Toutefois, ces dispositions ne sont pas incompréhensibles, ni irrationnelles : on
comprend l’étonnement de l’observateur occidental face aux comportements magiques. Il existe aussi
des dispositions de type affectif ou éthique, jouant de même un rôle dans l’explication de l’idéologie.

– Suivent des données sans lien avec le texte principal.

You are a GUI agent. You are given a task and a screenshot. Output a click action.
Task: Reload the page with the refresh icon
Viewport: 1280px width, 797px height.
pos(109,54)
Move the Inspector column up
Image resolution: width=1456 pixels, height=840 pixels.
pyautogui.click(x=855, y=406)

Bref, ce que l’on voit, ce que l’on perçoit dépend de nos positions et de nos dispositions ; et le
malentendu entre observateur et comportement du magicien observé vient du fait qu’ils sont dans une
situation différente.
Une autre catégorie d’effets permettant l’explication de l’idéologie est celle des
effets de communication. Selon Habermas, il existe un modèle idéal de communication pure et
parfaite, que R. Boudon critique car les compétences des individus ne peuvent être égales sur tous les
sujets, car ce modèle suppose une vitesse infinie de l’acquisition et de la circulation de l’information
et aussi une absence de manipulation, de stratégie au sein du groupe de communication. Ainsi, il est
plus rationnel pour l’acteur social de ne pas chercher à voir ce qui se trouve derrière les idées, c’est-à-
dire de savoir si elles sont vraies ou fausses : « il lui est souvent conseillé de s’appuyer sur des
arguments et des jugements d’autorité » (p. 123), tout comme le banquier, d’après un des célèbres
exemples de Keynes, ne cherchera pas à reproduire le processus qui a conduit l’économiste à fonder
une théorie, ni à savoir si cette théorie est vraie ou fausse. R. Boudon parle alors de principe
d’autorité.
De plus, les « cycles d’idées », comme on parle de « cycle de la mode », peuvent
être imputés à des phénomènes d’imitation ; cependant il ne faut pas négliger que les personnes
éprouvent un intérêt pour de telles idées, même si elles ne sont pas en mesure de les juger sur le fond
(et alors elles s’en remettront au verdict de ceux qui en ont une plus grande expertise). De ce fait, ces
effets ont leur importance dans la théorie des idéologies ; pourtant l’utilisation de deux modèles de
l’acteur social empêche de considérer convenablement cette importance. Ces des modèles sont ceux
de l’homme rationnel (être actif, dépositaire de la vérité) et celui de l’homme irrationnel (être passif
ou mimétique). Pour R. Boudon, un troisième modèle existe, désigné sous le terme de « rationalité
située », permettant de mettre en évidence le rôle de ces effets. Ainsi, lorsque l’attention d’un acteur
social est attirée par une idée ou une théorie sociale ou économique, il est exposé à toutes sortes
d’effets de communication et d’effets de situation. Ceux qui produisent les théories sont quant à eux
exposés à des effets épistémologiques. Ainsi, les paradigmes, au sens de Kuhn, sui surgissent dans
les communautés scientifiques, fournissent une sorte de constitution provisoire qui survivront jusqu’à
ce qu’elles ne permettent plus de répondre à une certaine évolution ; elle sera révisée, tout comme une
constitution politique. Cela permet d’expliquer que les théoriciens développent leurs « constitutions »
dans le cadre de leur propre tradition, laquelle n’est pas, généralement, remise en question. Cette
théorie active de la connaissance (en opposition avec la théorie contemplative où les idées fausses
sont mises sur le compte de la passion, de la précipitation et donc de forces irrationnelles) permet de
voir que les idées fausses apparaissent et s’imposent aisément ; et tous ces effets dont parle R.
Boudon ont leur importance dans l’analyse des phénomènes idéologiques étant donné qu’ils
permettent de produire des croyances collectives en des idées douteuses. R. Boudon observe donc une
relation triangulaire (fondée sur les effets) entre la réalité, les producteurs d’idées et le public.